EXERCISE MATERIAL Block Start

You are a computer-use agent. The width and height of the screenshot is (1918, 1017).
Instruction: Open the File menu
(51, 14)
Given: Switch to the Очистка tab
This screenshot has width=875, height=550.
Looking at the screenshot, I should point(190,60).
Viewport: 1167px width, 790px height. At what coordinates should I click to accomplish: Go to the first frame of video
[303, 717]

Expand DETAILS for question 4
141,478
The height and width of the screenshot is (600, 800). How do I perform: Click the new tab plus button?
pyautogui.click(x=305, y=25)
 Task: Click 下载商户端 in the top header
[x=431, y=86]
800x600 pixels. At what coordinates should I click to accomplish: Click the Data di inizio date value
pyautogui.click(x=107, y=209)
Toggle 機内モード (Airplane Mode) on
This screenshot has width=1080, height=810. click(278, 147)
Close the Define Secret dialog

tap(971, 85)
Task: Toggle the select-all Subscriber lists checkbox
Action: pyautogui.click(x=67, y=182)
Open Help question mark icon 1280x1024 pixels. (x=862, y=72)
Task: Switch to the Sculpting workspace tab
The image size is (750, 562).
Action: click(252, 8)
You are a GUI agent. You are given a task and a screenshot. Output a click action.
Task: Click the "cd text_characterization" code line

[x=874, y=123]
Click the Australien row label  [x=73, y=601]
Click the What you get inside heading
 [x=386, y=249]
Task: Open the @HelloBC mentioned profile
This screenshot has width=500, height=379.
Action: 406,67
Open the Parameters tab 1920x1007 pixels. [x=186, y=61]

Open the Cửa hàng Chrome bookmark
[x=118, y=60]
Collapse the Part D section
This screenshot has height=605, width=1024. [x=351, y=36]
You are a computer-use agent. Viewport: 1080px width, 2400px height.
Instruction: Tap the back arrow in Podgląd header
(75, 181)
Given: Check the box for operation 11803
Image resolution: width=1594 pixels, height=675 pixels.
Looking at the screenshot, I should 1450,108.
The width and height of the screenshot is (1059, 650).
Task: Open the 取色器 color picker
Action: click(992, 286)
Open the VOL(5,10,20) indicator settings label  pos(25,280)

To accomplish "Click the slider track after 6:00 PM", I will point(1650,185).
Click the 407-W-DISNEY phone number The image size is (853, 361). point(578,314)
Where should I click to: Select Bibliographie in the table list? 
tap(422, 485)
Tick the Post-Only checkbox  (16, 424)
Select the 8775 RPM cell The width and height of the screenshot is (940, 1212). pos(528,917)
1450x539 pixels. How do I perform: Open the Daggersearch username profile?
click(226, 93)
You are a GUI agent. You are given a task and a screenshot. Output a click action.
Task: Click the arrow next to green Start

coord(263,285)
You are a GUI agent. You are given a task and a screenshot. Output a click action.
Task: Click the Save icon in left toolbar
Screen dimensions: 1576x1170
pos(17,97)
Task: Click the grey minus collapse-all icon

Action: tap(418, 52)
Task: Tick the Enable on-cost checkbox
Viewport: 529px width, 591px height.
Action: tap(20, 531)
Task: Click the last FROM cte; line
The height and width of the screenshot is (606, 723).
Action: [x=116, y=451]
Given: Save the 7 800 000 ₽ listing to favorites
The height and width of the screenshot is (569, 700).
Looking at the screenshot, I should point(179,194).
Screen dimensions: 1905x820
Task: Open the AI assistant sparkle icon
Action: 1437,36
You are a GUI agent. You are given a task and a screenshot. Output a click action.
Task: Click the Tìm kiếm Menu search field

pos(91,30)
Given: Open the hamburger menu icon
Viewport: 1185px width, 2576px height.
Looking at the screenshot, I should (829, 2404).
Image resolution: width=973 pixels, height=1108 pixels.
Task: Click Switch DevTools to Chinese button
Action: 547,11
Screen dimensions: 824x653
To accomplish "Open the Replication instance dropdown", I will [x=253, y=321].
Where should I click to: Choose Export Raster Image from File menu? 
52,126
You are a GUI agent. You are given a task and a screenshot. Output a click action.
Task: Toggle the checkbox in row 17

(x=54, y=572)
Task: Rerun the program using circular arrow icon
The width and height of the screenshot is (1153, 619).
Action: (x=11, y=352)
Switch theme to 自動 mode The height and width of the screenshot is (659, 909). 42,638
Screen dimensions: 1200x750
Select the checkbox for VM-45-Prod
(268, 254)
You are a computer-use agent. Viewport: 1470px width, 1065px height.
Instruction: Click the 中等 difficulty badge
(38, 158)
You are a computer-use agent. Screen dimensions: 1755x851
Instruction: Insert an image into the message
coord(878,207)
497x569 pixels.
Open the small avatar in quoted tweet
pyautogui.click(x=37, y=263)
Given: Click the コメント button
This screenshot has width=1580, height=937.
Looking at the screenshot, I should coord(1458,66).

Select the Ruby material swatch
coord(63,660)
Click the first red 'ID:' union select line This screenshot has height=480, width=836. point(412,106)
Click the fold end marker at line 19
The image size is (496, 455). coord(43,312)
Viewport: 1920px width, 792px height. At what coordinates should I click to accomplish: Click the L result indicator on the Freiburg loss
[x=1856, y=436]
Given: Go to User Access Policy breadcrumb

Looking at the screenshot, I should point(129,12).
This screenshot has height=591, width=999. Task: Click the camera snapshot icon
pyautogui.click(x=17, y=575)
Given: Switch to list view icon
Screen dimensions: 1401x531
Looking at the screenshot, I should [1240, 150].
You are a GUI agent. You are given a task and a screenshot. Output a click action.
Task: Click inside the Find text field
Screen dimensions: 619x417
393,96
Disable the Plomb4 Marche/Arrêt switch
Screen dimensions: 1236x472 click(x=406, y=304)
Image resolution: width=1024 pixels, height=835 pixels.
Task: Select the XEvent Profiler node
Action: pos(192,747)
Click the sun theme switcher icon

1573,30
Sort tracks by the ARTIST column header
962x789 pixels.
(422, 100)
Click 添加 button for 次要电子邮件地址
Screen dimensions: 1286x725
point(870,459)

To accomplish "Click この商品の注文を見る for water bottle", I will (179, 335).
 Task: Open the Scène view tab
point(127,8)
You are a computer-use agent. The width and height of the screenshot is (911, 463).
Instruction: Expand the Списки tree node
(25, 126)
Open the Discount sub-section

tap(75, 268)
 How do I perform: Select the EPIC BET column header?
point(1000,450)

EXERCISE MATERIAL Block End

== WORK INSTRUCTIONS ==
Please return the data above in full, without altering a single line.

== SOLUTION FOR THIS PROBLEM ==
You are a computer-use agent. The width and height of the screenshot is (1918, 1017).
Instruction: Open the File menu
(51, 14)
Given: Switch to the Очистка tab
This screenshot has width=875, height=550.
Looking at the screenshot, I should point(190,60).
Viewport: 1167px width, 790px height. At what coordinates should I click to accomplish: Go to the first frame of video
[303, 717]

Expand DETAILS for question 4
141,478
The height and width of the screenshot is (600, 800). How do I perform: Click the new tab plus button?
pyautogui.click(x=305, y=25)
 Task: Click 下载商户端 in the top header
[x=431, y=86]
800x600 pixels. At what coordinates should I click to accomplish: Click the Data di inizio date value
pyautogui.click(x=107, y=209)
Toggle 機内モード (Airplane Mode) on
This screenshot has width=1080, height=810. click(278, 147)
Close the Define Secret dialog

tap(971, 85)
Task: Toggle the select-all Subscriber lists checkbox
Action: pyautogui.click(x=67, y=182)
Open Help question mark icon 1280x1024 pixels. (x=862, y=72)
Task: Switch to the Sculpting workspace tab
The image size is (750, 562).
Action: click(252, 8)
You are a GUI agent. You are given a task and a screenshot. Output a click action.
Task: Click the "cd text_characterization" code line

[x=874, y=123]
Click the Australien row label  [x=73, y=601]
Click the What you get inside heading
 [x=386, y=249]
Task: Open the @HelloBC mentioned profile
This screenshot has width=500, height=379.
Action: 406,67
Open the Parameters tab 1920x1007 pixels. [x=186, y=61]

Open the Cửa hàng Chrome bookmark
[x=118, y=60]
Collapse the Part D section
This screenshot has height=605, width=1024. [x=351, y=36]
You are a computer-use agent. Viewport: 1080px width, 2400px height.
Instruction: Tap the back arrow in Podgląd header
(75, 181)
Given: Check the box for operation 11803
Image resolution: width=1594 pixels, height=675 pixels.
Looking at the screenshot, I should 1450,108.
The width and height of the screenshot is (1059, 650).
Task: Open the 取色器 color picker
Action: click(992, 286)
Open the VOL(5,10,20) indicator settings label  pos(25,280)

To accomplish "Click the slider track after 6:00 PM", I will point(1650,185).
Click the 407-W-DISNEY phone number The image size is (853, 361). point(578,314)
Where should I click to: Select Bibliographie in the table list? 
tap(422, 485)
Tick the Post-Only checkbox  (16, 424)
Select the 8775 RPM cell The width and height of the screenshot is (940, 1212). pos(528,917)
1450x539 pixels. How do I perform: Open the Daggersearch username profile?
click(226, 93)
You are a GUI agent. You are given a task and a screenshot. Output a click action.
Task: Click the arrow next to green Start

coord(263,285)
You are a GUI agent. You are given a task and a screenshot. Output a click action.
Task: Click the Save icon in left toolbar
Screen dimensions: 1576x1170
pos(17,97)
Task: Click the grey minus collapse-all icon

Action: tap(418, 52)
Task: Tick the Enable on-cost checkbox
Viewport: 529px width, 591px height.
Action: tap(20, 531)
Task: Click the last FROM cte; line
The height and width of the screenshot is (606, 723).
Action: [x=116, y=451]
Given: Save the 7 800 000 ₽ listing to favorites
The height and width of the screenshot is (569, 700).
Looking at the screenshot, I should point(179,194).
Screen dimensions: 1905x820
Task: Open the AI assistant sparkle icon
Action: 1437,36
You are a GUI agent. You are given a task and a screenshot. Output a click action.
Task: Click the Tìm kiếm Menu search field

pos(91,30)
Given: Open the hamburger menu icon
Viewport: 1185px width, 2576px height.
Looking at the screenshot, I should (829, 2404).
Image resolution: width=973 pixels, height=1108 pixels.
Task: Click Switch DevTools to Chinese button
Action: 547,11
Screen dimensions: 824x653
To accomplish "Open the Replication instance dropdown", I will [x=253, y=321].
Where should I click to: Choose Export Raster Image from File menu? 
52,126
You are a GUI agent. You are given a task and a screenshot. Output a click action.
Task: Toggle the checkbox in row 17

(x=54, y=572)
Task: Rerun the program using circular arrow icon
The width and height of the screenshot is (1153, 619).
Action: (x=11, y=352)
Switch theme to 自動 mode The height and width of the screenshot is (659, 909). 42,638
Screen dimensions: 1200x750
Select the checkbox for VM-45-Prod
(268, 254)
You are a computer-use agent. Viewport: 1470px width, 1065px height.
Instruction: Click the 中等 difficulty badge
(38, 158)
You are a computer-use agent. Screen dimensions: 1755x851
Instruction: Insert an image into the message
coord(878,207)
497x569 pixels.
Open the small avatar in quoted tweet
pyautogui.click(x=37, y=263)
Given: Click the コメント button
This screenshot has width=1580, height=937.
Looking at the screenshot, I should coord(1458,66).

Select the Ruby material swatch
coord(63,660)
Click the first red 'ID:' union select line This screenshot has height=480, width=836. point(412,106)
Click the fold end marker at line 19
The image size is (496, 455). coord(43,312)
Viewport: 1920px width, 792px height. At what coordinates should I click to accomplish: Click the L result indicator on the Freiburg loss
[x=1856, y=436]
Given: Go to User Access Policy breadcrumb

Looking at the screenshot, I should point(129,12).
This screenshot has height=591, width=999. Task: Click the camera snapshot icon
pyautogui.click(x=17, y=575)
Given: Switch to list view icon
Screen dimensions: 1401x531
Looking at the screenshot, I should [1240, 150].
You are a GUI agent. You are given a task and a screenshot. Output a click action.
Task: Click inside the Find text field
Screen dimensions: 619x417
393,96
Disable the Plomb4 Marche/Arrêt switch
Screen dimensions: 1236x472 click(x=406, y=304)
Image resolution: width=1024 pixels, height=835 pixels.
Task: Select the XEvent Profiler node
Action: pos(192,747)
Click the sun theme switcher icon

1573,30
Sort tracks by the ARTIST column header
962x789 pixels.
(422, 100)
Click 添加 button for 次要电子邮件地址
Screen dimensions: 1286x725
point(870,459)

To accomplish "Click この商品の注文を見る for water bottle", I will (179, 335).
 Task: Open the Scène view tab
point(127,8)
You are a computer-use agent. The width and height of the screenshot is (911, 463).
Instruction: Expand the Списки tree node
(25, 126)
Open the Discount sub-section

tap(75, 268)
 How do I perform: Select the EPIC BET column header?
point(1000,450)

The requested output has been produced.